When my veterinarian, Dana Bleifer, owner of Rose City Veterinary Hospital described a less invasive way to spay female dogs and cats, the idea intrigued me. I wanted to observe the procedure so I could share with others what I discovered. Little did I know I would be watching my own dog’s spay procedure or that a complication would arise. At the time I learned about the laparoscopic spay, I imagined receiving permission to view another dog’s operation. This was not the case; I had to wait for my own Saluki, Lexi to be spayed.
Although human laparoscopies have been around for decades, utilizing this technique for dogs is new. Known as the Laparoscopic Ovariectomy, this procedure is minimally invasive and results in reduction of pain as opposed to the traditional spay. There is less tissue trauma and bleeding. All of these factors speed up the dog’s recovery. The procedure typically involves two small incisions into the abdomen. One for inserting the high definition camera, allowing the surgeon to see and the other for the surgical instruments used to detach and remove the ovaries. The latter incision is also used to cauterize the blood vessels and tissues once the organs are removed. During the procedure the surgeon fills the abdomen with carbon dioxide allowing more space to move the instruments around.
Laparoscopic Spay Versus Traditional Spay
In a traditional spay the surgeon cuts a larger incision in the abdomen to expose the reproductive organs, the ovaries and uterus. Those organs are removed with a scalpel and sealed up with sutures.
Although less invasive and not as painful, the biggest difference between the laparoscopic spay and the traditional method is the fact that only the ovaries are removed and not the uterus. The laparoscopic spay can be more expensive, about $200 – $300 more depending on the veterinarian but in the long run well worth the extra dollars. Not every veterinarian performs this procedure.

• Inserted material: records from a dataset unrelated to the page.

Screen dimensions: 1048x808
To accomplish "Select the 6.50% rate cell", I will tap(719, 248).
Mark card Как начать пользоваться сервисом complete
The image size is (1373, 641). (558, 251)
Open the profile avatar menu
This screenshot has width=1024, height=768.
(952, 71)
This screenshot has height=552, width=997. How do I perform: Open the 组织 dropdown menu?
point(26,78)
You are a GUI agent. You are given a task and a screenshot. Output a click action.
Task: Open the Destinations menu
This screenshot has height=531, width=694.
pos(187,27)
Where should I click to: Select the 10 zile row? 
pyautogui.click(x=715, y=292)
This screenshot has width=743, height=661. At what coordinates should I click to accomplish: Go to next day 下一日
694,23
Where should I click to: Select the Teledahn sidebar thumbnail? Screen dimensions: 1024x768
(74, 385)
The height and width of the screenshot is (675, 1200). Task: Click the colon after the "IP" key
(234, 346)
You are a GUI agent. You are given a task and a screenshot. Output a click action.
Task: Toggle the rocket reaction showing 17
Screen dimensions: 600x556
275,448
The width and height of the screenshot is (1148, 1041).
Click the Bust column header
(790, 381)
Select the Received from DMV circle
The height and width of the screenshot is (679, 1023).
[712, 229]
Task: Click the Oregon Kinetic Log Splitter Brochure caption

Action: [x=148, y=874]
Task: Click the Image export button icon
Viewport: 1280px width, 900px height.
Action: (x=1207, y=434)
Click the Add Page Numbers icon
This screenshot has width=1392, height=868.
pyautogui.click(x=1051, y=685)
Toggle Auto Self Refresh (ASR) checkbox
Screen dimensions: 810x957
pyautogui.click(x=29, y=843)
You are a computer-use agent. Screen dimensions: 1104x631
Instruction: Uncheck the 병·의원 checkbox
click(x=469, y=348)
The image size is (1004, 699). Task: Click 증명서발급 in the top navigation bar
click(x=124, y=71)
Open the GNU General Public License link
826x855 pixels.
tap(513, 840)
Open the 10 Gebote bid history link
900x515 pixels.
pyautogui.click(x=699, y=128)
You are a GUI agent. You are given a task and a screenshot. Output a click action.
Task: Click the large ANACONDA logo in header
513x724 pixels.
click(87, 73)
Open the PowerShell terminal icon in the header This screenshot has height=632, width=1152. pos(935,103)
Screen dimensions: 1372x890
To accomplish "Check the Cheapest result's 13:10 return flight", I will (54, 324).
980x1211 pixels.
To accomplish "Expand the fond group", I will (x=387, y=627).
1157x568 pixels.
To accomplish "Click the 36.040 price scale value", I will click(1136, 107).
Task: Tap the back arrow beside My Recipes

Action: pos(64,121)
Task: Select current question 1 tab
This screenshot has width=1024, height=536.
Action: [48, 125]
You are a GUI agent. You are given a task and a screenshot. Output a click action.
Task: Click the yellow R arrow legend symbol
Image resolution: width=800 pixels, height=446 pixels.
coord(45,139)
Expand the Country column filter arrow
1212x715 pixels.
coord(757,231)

Not all bitches qualify for a laparoscopic spay. Dr. Bleifer says, “A bitch with multiple C-sections may not be ideal for this procedure due to adhesions on the uterus. Also those bitches experiencing pyometra or with other illnesses that create fluid in the abdomen are not candidates for the laparoscopic spay.”
At Rose City Veterinary Hospital the number of laparoscopic procedures has increased especially in giant breeds like Great Danes, Irish Wolfhounds, Mastiffs, Dobermans and the Newfoundland. This occurs because giant breeds are prone to torsion and often veterinarians perform a gastropexy, stomach tacking at the same time, to help prevent bloat torsion.
Lexi’s Laparoscopic Spay
Fortunately, I am not the squeamish type. This was not the first time I had been in the operating room when my veterinarian performed surgery on one of my dogs. I am sure for most people seeing their dog intubated and a catheterized is not the ideal way to picture a beloved pet.
The ovary closest to the incision was the easiest to remove and cauterize. As I watched the surgery on screen, I noticed my vet seemed to have difficulty maneuvering around a large cyst like growth. It appeared to be located on the kidney. This growth prevented access to the other ovary. After ten minutes, I began wondering whether it might make the process easier if we opened Lexi up. Not being afraid to speak my mind, I said to my vet, “shall we open her up?” She agreed this might be the best route to go.
Upon opening Lexi up it became obvious that the growth sat on her ovary. This explained why after her heat cycle she often remained in a state of false pregnancy for quite some time, longer than most other bitches. It also resulted in what I call the “saggy baggies”, never letting Lexi truly return to her girlish Saluki figure. The growth caused a hormonal imbalance.
Once removed the cyst broke apart on the lab table. Looking back I am grateful it burst outside Lexi’s body rather than internally. Dr. Bleifer recommended biopsying the growth because she did not know its origins or health risks. As it turned out, the growth, a localized cancer needed to be removed. Spaying Lexi turned out to be paramount because if the tumor burst within her body, the outcome could have been much worse.
Since this procedure started as a laparoscopy, it allowed Dr. Bleifer to still utilize the cauterization method of removing the ovaries, which in turn resulted in less pain for Lexi.
Lexi came through this surgery like a champ with flying colors and healed quickly. I therefore recommend the laparoscopic spay unless medical reasons prevent this surgical option.
In hindsight, although not necessarily pleasant to witness, my observing this procedure assisted in the decision to open her up. Receiving an unexpected call during surgery, asking permission to change the course of the procedure can be nerve racking.
For those considering spaying their dogs, especially older dogs, consider utilizing the laparoscopic spay. Before making any decision about laparoscopic spaying or any other procedure, consult with your own veterinarian to determine the risks.